» **Directions for this task**
Quote the forum thread below word for word, beginning at the words "Exactly, 60k rows" and stopping after "for learning purposes.".

What is this, a table for ants? Because that’s the average number of ants in an ant colony and it’s nowhere near an impressive amount of rows to be doing any sort of processing on. It wouldn’t be an impressive amount of rows if your rig was an i386DX-33 running off a 5” floppy.
Exactly, 60k rows is negligible enough in most cases that you can just treat it as free unless you’re doing a cross join on it or something, unless he’s doing something like using an unordered text file as his database with no ram or cache
Buddy’s probably running code he got from GitHub Copilot that is used to do a visualization of a bubble sort for learning purposes.
Even then, I can crank through orders of magnitude more data on my craptop
No matter what actually happened here we can confidently state this clown is full of shit and has no idea what he’s doing.
“YOU’RE JUST JEALOUS” is such a fucking pussy-ass response, too.

[Collected data]
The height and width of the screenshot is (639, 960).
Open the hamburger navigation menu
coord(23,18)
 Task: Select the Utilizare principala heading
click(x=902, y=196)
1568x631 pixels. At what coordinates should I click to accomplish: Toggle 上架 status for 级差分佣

» **Solution for this problem**
Exactly, 60k rows is negligible enough in most cases that you can just treat it as free unless you’re doing a cross join on it or something, unless he’s doing something like using an unordered text file as his database with no ram or cache
Buddy’s probably running code he got from GitHub Copilot that is used to do a visualization of a bubble sort for learning purposes.